**Data excerpts:**
•••

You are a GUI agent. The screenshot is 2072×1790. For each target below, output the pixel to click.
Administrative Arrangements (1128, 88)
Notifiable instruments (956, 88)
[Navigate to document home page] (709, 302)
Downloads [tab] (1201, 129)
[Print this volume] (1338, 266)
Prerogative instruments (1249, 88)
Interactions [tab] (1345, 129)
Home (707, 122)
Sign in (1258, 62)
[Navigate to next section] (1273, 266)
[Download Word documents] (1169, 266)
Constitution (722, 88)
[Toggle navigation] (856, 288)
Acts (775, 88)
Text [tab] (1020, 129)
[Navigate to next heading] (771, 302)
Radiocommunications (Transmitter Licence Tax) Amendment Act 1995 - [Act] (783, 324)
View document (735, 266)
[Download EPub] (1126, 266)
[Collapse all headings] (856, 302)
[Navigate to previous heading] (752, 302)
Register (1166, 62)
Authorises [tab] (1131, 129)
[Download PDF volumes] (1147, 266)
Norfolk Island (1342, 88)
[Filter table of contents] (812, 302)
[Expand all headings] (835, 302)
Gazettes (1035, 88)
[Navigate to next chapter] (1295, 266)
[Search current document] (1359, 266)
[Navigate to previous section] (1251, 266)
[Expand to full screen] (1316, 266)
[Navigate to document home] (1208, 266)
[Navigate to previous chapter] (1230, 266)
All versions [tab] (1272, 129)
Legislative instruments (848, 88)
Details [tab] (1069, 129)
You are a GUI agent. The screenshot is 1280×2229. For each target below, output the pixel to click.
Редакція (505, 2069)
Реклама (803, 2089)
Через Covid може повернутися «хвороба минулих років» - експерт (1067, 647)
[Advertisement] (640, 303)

•••

Retype every line of the data, keeping each one exactly as it is.

You are a GUI agent. The screenshot is 2072×1790. For each target below, output the pixel to click.
Administrative Arrangements (1128, 88)
Notifiable instruments (956, 88)
[Navigate to document home page] (709, 302)
Downloads [tab] (1201, 129)
[Print this volume] (1338, 266)
Prerogative instruments (1249, 88)
Interactions [tab] (1345, 129)
Home (707, 122)
Sign in (1258, 62)
[Navigate to next section] (1273, 266)
[Download Word documents] (1169, 266)
Constitution (722, 88)
[Toggle navigation] (856, 288)
Acts (775, 88)
Text [tab] (1020, 129)
[Navigate to next heading] (771, 302)
Radiocommunications (Transmitter Licence Tax) Amendment Act 1995 - [Act] (783, 324)
View document (735, 266)
[Download EPub] (1126, 266)
[Collapse all headings] (856, 302)
[Navigate to previous heading] (752, 302)
Register (1166, 62)
Authorises [tab] (1131, 129)
[Download PDF volumes] (1147, 266)
Norfolk Island (1342, 88)
[Filter table of contents] (812, 302)
[Expand all headings] (835, 302)
Gazettes (1035, 88)
[Navigate to next chapter] (1295, 266)
[Search current document] (1359, 266)
[Navigate to previous section] (1251, 266)
[Expand to full screen] (1316, 266)
[Navigate to document home] (1208, 266)
[Navigate to previous chapter] (1230, 266)
All versions [tab] (1272, 129)
Legislative instruments (848, 88)
Details [tab] (1069, 129)
You are a GUI agent. The screenshot is 1280×2229. For each target below, output the pixel to click.
Редакція (505, 2069)
Реклама (803, 2089)
Через Covid може повернутися «хвороба минулих років» - експерт (1067, 647)
[Advertisement] (640, 303)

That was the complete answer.